12. Changes from RFC 2279

This section documents the changes made in RFC 3629 compared to the previous specification in RFC 2279.

Character Range Restriction

Restricted the range of characters to 0000-10FFFF (the UTF-16 accessible range).

This is a significant change that limits UTF-8 to the Unicode-defined character space, excluding the previously allowed but impractical ranges beyond U+10FFFF.

Normative Source Change

Made Unicode the source of the normative definition of UTF-8, keeping ISO/IEC 10646 as the reference for characters.

This change recognizes Unicode as the primary authoritative source for UTF-8 encoding rules, while ISO/IEC 10646 remains the reference for the character repertoire.

Terminology Clarification

Straightened out terminology. UTF-8 now described in terms of an encoding form of the character number. UCS-2 and UCS-4 almost disappeared.

The updated terminology provides clearer and more consistent descriptions of UTF-8 as an encoding form rather than a transformation format.

Invalid Sequence Handling

Turned the note warning against decoding of invalid sequences into a normative MUST NOT.

Previously, the warning about invalid sequences was informative.
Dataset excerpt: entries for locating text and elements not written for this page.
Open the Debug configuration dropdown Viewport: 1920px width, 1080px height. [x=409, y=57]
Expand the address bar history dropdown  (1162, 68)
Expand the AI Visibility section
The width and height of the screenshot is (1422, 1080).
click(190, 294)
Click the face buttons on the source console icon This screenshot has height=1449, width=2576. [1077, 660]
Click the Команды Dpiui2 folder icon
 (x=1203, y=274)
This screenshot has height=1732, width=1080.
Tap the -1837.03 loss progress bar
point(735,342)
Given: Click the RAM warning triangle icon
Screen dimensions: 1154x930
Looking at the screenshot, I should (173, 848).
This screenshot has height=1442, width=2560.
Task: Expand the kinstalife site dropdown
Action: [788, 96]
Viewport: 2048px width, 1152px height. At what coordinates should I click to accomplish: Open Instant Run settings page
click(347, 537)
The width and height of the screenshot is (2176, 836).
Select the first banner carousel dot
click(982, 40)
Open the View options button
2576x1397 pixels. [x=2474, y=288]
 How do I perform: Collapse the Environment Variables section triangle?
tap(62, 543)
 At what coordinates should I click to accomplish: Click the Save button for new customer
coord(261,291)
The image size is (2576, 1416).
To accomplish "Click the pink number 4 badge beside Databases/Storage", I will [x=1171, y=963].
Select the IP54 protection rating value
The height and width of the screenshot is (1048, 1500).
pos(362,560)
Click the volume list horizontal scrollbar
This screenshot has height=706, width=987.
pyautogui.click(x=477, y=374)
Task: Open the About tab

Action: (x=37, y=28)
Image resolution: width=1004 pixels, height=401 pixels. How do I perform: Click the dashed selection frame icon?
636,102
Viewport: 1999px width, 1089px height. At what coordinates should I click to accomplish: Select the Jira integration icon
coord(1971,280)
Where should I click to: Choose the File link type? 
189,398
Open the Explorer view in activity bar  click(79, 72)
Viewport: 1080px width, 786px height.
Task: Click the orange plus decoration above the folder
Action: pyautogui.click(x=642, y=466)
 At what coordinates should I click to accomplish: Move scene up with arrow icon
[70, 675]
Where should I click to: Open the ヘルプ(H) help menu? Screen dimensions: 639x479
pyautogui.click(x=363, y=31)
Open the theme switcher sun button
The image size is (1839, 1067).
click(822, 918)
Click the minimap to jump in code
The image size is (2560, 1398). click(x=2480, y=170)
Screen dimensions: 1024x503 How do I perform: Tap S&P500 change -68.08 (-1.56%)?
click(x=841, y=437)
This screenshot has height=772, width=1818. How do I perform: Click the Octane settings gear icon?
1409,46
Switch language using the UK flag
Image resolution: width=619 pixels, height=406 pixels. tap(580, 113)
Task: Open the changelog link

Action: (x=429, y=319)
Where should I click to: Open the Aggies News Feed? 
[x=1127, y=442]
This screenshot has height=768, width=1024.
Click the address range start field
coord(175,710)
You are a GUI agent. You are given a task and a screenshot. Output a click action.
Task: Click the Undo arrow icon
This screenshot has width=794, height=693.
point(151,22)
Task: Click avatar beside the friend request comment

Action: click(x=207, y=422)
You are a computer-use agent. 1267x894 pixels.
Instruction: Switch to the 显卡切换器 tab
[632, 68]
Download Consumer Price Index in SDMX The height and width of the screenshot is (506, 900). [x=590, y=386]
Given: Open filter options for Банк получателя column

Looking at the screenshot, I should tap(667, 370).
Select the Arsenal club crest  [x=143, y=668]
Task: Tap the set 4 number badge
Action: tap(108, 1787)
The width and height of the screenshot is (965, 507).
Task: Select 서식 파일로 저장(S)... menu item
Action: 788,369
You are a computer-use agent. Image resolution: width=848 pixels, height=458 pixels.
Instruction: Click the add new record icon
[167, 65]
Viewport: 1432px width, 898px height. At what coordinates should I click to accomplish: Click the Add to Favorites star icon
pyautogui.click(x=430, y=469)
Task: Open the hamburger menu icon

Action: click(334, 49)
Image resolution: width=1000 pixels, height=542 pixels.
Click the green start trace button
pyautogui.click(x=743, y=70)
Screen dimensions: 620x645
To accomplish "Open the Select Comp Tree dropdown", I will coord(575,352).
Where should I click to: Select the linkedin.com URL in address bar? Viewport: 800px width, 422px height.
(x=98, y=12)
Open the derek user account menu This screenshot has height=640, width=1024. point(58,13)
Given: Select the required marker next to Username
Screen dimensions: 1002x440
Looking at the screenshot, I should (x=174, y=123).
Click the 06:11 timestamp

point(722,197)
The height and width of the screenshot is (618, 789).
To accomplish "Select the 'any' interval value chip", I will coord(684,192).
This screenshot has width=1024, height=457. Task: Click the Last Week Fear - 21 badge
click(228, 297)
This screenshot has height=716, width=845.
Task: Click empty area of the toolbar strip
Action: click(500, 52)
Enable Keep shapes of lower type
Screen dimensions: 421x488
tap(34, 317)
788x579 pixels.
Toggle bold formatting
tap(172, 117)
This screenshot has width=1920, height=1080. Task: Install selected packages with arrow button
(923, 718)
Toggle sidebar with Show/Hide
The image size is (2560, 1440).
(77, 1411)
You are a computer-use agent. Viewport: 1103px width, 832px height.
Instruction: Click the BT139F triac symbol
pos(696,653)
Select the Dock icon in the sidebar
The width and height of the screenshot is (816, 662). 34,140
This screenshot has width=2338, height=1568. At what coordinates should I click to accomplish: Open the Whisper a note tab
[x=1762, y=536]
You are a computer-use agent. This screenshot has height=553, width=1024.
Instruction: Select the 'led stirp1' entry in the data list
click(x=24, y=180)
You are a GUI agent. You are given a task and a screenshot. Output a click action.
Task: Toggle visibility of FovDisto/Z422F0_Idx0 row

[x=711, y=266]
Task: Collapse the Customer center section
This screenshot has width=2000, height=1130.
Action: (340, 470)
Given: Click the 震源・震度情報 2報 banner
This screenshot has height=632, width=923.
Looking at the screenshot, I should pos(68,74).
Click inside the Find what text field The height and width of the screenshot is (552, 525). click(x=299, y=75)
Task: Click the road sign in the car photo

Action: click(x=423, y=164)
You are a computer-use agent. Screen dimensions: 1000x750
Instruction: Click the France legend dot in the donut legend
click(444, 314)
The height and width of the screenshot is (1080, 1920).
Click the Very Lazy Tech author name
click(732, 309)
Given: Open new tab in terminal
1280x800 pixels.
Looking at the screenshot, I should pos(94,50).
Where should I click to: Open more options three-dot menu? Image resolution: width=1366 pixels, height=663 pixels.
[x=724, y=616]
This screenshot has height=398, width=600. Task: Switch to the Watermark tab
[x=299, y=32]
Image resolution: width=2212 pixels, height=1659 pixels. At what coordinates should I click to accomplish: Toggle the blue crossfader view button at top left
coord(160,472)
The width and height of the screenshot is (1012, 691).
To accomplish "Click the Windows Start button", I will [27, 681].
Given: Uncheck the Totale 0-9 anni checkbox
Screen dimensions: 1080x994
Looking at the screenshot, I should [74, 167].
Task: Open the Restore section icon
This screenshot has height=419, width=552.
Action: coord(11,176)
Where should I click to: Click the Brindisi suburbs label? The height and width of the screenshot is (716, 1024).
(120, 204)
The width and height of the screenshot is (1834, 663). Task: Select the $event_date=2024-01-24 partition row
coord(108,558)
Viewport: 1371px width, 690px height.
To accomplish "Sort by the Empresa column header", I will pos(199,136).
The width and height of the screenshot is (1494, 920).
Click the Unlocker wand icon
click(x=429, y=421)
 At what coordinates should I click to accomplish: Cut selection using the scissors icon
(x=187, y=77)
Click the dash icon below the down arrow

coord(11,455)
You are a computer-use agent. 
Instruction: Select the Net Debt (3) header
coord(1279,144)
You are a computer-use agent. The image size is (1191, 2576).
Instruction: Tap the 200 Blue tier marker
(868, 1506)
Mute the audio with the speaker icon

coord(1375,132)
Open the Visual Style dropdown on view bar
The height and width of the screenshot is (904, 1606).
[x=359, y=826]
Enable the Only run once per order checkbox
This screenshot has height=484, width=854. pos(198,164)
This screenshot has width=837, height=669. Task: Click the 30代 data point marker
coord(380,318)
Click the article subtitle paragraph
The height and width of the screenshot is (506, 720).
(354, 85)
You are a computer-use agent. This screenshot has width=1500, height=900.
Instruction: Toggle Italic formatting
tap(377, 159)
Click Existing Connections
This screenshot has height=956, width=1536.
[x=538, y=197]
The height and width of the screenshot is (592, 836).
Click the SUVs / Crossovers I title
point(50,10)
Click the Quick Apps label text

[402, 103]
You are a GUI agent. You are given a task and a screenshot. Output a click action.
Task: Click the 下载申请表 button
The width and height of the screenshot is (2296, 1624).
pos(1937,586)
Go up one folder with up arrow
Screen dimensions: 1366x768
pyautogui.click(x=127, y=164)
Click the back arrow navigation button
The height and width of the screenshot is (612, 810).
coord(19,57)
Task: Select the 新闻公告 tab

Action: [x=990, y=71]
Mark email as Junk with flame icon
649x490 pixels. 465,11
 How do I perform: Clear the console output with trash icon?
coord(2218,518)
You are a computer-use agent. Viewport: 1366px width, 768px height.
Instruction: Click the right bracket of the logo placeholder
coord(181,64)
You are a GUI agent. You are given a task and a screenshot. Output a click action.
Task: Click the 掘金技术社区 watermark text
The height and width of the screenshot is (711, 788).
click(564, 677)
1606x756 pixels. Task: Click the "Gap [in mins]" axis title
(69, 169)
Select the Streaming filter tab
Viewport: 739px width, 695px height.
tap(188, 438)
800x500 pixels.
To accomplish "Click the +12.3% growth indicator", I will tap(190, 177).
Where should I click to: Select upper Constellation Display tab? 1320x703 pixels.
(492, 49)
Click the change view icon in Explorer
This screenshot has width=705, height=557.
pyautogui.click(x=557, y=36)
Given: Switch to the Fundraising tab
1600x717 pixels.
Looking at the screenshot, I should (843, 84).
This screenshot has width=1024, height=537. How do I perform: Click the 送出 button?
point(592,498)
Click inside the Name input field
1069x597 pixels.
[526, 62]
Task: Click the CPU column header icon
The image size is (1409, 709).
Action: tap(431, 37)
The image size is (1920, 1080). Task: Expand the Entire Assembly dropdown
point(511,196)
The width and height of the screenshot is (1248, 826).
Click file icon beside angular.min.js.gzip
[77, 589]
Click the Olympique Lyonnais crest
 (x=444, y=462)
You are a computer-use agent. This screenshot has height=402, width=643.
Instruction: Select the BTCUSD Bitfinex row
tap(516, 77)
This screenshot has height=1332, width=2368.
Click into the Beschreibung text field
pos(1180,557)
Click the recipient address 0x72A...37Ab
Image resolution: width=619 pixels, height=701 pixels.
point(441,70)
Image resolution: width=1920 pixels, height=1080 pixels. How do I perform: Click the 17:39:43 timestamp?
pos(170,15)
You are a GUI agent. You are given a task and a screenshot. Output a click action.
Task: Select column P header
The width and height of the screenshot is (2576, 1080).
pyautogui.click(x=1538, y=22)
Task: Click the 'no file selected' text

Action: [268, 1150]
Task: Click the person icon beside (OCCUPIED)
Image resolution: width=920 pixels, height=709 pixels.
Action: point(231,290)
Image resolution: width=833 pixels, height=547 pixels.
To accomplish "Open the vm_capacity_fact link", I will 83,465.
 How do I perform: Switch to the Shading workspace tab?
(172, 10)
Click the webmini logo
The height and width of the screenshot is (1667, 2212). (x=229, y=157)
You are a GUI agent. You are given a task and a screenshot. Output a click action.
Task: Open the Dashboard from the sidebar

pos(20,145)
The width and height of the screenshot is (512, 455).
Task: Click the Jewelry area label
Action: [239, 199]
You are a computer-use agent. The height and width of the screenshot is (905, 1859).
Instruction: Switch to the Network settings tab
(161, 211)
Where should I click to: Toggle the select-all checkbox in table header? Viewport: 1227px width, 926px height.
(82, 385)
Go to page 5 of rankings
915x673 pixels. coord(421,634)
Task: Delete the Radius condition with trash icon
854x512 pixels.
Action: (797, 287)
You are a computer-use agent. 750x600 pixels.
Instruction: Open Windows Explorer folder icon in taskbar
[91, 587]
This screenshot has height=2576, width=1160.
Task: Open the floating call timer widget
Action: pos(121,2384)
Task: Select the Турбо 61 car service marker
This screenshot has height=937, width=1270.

In RFC 3629, it became a normative requirement that implementations MUST NOT decode invalid sequences.

BOM Section Addition

Added a new section about the UTF-8 BOM, with advice for protocols.

Section 6 provides comprehensive guidance on:

  • When to use or forbid the BOM
  • How to handle the BOM in different protocol contexts
  • Recommendations for protocol designers

MIME Registration Change

Removed suggested UNICODE-1-1-UTF-8 MIME charset registration.

The version-specific charset label was removed in favor of the generic "UTF-8" label that covers all Unicode versions after Amendment 5.

ABNF Syntax Addition

Added an ABNF syntax for valid UTF-8 octet sequences

Section 4 now includes a formal ABNF grammar that precisely defines valid UTF-8 byte sequences, making it easier for implementers to validate UTF-8 data.

Security Section Expansion

Expanded Security Considerations section, in particular impact of Unicode normalization

The security section was significantly enhanced to include:

  • Detailed discussion of overlong encoding attacks
  • Buffer overflow risks
  • Canonical equivalence security implications
  • References to Unicode Normalization Forms